La isla mínima

Haciendo aguas.

Aupada unánimemente por la crítica, aplaudida por buena parte del público y encarando los próximos Goya gracias a los cuatro galardones cosechados en San Sebastián, me enfrento a La isla mínima (Alberto Rodríguez, 2014) con verdadero interés pero también cierto temor por aquello que hemos hablado en otras muchas ocasiones acerca de las expectativas creadas. ¿Estoy condicionado? Habrá quien piense que sí, y que por eso mi sensación final, una vez acabada la proyección, se resume en aquel viejo dicho de ‘mucho ruido, pocas nueces’.

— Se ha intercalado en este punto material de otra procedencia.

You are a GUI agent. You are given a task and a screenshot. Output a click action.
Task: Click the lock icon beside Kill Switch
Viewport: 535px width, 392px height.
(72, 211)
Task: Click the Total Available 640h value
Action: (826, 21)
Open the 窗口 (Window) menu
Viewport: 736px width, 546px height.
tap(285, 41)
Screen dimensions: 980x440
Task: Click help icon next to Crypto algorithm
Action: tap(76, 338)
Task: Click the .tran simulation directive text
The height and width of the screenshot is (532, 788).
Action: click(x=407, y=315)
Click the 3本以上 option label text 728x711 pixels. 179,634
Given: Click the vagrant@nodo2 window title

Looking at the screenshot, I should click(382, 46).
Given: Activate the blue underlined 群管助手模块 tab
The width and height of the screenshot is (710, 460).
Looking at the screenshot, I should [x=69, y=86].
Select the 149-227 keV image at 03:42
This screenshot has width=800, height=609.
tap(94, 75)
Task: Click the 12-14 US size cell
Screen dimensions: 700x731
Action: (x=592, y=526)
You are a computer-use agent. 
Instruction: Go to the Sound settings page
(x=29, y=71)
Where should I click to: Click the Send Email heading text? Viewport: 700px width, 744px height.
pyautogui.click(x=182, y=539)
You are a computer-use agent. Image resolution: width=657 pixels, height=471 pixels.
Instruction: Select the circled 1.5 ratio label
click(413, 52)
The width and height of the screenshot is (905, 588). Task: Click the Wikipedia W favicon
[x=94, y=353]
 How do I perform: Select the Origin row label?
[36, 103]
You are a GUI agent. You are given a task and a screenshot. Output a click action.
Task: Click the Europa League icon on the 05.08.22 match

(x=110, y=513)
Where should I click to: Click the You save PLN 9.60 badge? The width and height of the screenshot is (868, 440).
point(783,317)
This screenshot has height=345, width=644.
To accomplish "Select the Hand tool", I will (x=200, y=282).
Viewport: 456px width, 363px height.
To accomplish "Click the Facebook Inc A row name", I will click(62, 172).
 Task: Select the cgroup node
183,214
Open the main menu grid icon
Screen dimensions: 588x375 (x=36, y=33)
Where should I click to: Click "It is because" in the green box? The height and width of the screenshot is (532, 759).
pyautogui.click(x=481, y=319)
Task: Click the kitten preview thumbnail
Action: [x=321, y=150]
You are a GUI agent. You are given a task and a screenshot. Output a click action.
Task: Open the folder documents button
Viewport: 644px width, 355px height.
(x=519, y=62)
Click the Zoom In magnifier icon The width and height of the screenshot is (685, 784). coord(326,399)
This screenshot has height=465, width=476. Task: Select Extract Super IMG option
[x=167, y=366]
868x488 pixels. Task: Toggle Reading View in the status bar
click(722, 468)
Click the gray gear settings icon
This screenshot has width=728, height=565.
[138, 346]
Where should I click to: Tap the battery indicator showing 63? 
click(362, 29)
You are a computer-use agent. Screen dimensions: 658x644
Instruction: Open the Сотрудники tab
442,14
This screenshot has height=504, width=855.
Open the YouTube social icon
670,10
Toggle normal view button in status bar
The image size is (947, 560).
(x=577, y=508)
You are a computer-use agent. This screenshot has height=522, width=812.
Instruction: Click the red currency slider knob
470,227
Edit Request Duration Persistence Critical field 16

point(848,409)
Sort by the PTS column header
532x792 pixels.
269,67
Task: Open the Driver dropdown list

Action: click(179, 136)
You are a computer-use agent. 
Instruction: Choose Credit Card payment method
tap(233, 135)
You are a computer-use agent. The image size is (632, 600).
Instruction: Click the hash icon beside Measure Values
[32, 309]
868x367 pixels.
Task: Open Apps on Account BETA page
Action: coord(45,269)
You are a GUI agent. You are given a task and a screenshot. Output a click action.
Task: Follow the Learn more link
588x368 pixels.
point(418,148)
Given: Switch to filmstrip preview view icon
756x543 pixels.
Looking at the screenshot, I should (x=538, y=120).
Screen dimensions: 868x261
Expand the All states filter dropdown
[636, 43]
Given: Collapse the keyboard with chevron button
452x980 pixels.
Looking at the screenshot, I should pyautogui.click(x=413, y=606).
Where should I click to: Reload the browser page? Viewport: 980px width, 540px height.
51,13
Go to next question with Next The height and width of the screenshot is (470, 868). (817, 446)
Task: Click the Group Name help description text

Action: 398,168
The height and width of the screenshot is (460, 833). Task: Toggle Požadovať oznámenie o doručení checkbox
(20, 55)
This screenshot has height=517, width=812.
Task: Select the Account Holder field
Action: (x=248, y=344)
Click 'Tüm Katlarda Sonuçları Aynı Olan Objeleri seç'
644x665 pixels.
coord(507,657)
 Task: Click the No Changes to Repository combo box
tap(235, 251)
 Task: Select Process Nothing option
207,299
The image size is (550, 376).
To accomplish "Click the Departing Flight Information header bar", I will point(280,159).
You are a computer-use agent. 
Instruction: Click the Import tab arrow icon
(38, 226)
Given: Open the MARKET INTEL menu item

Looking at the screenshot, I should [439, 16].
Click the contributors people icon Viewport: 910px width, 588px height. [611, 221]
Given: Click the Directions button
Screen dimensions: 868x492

Sur de España, 1980. Mientras el país navega a la deriva por una democracia a punto de naufragar –tras largos años de dictadura- , dos policías son enviados desde Madrid para investigar la desaparición de dos chicas adolescentes, hermanas, durante las fiestas del pueblo. En un entorno a la vez árido –y no sólo por el terreno- y pantanoso, ambos deberán enfrentarse no sólo ante la posibilidad de encontrarse ante un cruel asesino en serie, sino a sus propias diferencias de carácter en un escenario hostil, aún anclado en el pasado reciente.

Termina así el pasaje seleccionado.